Mr. Bean committed to legalizing the insult in the UK

http://i.imgur.com/x0Dd7l.jpgThe british actor, writer and comedian, best known for playing the character Mr. Bean and Johnny English, has been put to work to star in a campaign for a change in the law that prohibits insulting both verbally and with actions.

The news can be seen laughing and even if the star of the campaign is a great comedian and actor as Rowan Atkinson. But the news is very serious and has much to do with freedom of expression and a law from 1986 prohibiting the use of  "insulting words" in the UK.

Rowan Atkinson, in his most serious facet said: "The clear problem of the outlawing of insult is that too many things can be interpreted as such. Criticism, ridicule, sarcasm, merely stating an alternative point of view to the orthodoxy, can be interpreted as insult.".

The British actor is tired of seeing the "progressive culture of censorship" in the UK and even more so when he witnessed the arrest of a Christian preacher, a critic of Scientology which was accused because he stood outside the headquarters Londoner of the Church of Scientology with a banner reading: "Scientology is not a religion, it is a dangerous cult.". And even in 2005, a student was arrested when he made ​​a joke to a cop on his horse when asked: "Excuse me, are you aware that your horse is gay?".

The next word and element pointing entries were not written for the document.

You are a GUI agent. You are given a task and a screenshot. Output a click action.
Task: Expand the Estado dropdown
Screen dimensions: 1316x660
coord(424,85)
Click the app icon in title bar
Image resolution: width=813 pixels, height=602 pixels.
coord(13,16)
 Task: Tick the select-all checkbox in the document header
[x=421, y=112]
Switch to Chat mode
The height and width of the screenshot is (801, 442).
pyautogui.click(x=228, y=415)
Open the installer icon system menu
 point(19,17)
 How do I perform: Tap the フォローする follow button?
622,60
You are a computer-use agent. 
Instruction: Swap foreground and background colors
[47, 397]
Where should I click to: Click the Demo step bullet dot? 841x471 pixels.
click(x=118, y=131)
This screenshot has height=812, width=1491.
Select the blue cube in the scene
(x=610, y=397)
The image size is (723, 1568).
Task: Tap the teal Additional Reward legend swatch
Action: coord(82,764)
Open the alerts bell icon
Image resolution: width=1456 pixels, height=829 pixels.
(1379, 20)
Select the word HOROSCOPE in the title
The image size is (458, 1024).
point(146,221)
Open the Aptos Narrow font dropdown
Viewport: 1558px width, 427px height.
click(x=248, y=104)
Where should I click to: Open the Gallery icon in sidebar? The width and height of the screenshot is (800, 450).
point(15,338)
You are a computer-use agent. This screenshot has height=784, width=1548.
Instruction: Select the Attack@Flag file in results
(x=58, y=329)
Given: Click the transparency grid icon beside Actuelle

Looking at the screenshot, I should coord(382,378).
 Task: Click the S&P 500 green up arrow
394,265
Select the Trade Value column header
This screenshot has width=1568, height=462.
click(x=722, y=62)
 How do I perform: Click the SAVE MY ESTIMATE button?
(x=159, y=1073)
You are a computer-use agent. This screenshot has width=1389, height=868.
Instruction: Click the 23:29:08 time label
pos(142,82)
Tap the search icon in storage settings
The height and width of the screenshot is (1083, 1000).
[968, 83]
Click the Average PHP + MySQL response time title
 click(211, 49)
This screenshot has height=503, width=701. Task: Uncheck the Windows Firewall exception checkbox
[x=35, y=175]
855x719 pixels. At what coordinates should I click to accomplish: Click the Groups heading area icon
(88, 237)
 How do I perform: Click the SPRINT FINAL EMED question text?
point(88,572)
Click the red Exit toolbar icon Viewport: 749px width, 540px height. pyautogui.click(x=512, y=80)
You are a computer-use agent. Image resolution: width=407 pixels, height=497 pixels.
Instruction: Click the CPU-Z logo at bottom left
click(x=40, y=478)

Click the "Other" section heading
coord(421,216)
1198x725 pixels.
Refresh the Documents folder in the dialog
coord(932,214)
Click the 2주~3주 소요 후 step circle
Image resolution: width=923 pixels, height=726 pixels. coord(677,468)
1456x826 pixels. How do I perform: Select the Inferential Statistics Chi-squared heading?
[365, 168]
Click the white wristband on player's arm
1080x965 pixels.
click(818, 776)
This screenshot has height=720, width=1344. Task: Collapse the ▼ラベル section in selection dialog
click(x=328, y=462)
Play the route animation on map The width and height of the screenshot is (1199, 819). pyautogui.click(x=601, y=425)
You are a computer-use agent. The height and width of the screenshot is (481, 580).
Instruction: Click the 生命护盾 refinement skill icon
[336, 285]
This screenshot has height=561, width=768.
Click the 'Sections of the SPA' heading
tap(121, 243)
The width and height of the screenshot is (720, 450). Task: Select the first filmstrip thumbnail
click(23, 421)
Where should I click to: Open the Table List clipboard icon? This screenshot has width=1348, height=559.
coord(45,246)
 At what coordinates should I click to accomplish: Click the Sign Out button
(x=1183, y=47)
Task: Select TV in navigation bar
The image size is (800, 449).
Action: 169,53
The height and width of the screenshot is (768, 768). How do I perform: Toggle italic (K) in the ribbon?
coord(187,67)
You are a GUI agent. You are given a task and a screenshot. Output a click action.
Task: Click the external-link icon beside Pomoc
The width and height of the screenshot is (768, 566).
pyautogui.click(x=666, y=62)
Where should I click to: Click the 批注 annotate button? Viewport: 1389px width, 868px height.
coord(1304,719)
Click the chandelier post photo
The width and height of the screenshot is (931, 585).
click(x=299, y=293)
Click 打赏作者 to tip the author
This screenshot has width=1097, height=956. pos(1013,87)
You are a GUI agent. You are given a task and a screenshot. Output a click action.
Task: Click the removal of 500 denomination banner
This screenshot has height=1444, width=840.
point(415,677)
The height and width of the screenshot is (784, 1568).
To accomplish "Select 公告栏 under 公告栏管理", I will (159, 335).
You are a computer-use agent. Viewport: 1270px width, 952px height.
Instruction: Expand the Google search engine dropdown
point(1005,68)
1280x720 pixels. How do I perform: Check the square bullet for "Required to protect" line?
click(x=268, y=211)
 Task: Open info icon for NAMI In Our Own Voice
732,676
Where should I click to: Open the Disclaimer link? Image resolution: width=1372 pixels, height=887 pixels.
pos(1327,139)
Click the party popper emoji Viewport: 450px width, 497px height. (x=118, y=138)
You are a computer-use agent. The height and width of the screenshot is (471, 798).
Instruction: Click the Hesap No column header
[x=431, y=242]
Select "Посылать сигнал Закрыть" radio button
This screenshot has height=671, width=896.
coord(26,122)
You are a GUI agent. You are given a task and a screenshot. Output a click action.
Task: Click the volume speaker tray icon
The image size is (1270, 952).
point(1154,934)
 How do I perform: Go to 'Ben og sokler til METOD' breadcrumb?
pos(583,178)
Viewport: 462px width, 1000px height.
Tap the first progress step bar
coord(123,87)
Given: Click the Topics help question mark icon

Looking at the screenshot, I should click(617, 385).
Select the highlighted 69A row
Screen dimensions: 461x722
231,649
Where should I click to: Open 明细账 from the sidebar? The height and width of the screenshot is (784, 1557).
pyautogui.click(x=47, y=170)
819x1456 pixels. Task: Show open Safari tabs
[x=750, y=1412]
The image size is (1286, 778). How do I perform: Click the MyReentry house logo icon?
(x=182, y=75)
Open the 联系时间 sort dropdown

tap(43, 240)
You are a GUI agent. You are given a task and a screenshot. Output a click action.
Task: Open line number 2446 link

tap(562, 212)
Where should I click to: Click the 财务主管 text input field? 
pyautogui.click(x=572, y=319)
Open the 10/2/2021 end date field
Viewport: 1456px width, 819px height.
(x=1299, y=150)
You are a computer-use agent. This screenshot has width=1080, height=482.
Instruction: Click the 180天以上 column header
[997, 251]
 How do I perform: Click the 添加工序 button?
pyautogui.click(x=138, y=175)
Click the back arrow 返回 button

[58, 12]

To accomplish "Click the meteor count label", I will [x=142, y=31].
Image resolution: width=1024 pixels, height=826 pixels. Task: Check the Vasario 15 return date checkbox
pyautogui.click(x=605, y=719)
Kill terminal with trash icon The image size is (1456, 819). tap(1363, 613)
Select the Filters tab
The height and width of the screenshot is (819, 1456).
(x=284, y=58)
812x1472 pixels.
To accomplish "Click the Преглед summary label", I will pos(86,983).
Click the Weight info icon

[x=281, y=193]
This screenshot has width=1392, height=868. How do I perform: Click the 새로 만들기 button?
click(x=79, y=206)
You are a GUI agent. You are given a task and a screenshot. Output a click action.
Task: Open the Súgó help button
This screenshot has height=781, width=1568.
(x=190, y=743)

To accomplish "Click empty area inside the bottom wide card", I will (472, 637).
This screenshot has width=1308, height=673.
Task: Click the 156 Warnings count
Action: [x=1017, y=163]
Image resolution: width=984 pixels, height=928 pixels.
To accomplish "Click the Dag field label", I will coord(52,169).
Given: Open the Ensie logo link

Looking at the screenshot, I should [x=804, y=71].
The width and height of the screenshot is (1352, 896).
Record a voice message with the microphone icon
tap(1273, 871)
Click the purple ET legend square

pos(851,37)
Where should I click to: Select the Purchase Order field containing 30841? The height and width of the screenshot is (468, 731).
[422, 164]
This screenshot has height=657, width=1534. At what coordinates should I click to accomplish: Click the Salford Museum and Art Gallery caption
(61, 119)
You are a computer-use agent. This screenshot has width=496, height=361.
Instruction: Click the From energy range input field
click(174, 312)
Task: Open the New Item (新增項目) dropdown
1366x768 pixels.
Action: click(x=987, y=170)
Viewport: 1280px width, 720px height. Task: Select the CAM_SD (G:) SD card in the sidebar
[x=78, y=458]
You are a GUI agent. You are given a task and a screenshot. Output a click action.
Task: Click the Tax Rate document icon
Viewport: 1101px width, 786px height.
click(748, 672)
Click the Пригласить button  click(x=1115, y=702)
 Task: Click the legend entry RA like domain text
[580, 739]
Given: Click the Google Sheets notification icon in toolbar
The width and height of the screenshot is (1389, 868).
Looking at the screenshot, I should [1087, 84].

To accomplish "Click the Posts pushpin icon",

To not dwell much on boring subjects of law and policy, just say that one of the paragraphs of Chapter Five of the Public Order Act in the UK, says:

"5 Harassment, alarm or distress.
(1)A person is guilty of an offence if he—
(a)uses threatening, abusive or insulting words or behaviour, or disorderly behaviour, or
(b)displays any writing, sign or other visible representation which is threatening, abusive or insulting,
within the hearing or sight of a person likely to be caused harassment, alarm or distress thereby.

Rowan Atkinson is not alone in this campaign, accompanying other familiar faces as comedian, actor, director and writer Stephen Fry, and the Conservative MP David Davis, who said that "in a free society there is no right to be offended. During centuries, freedom of expression has been vital to life in the UK. repeal that law means reinstate that right.".

A great example, perhaps somewhat exaggerated, that laws must be met but also can change to a more open free speech but with all due respect not considered rude.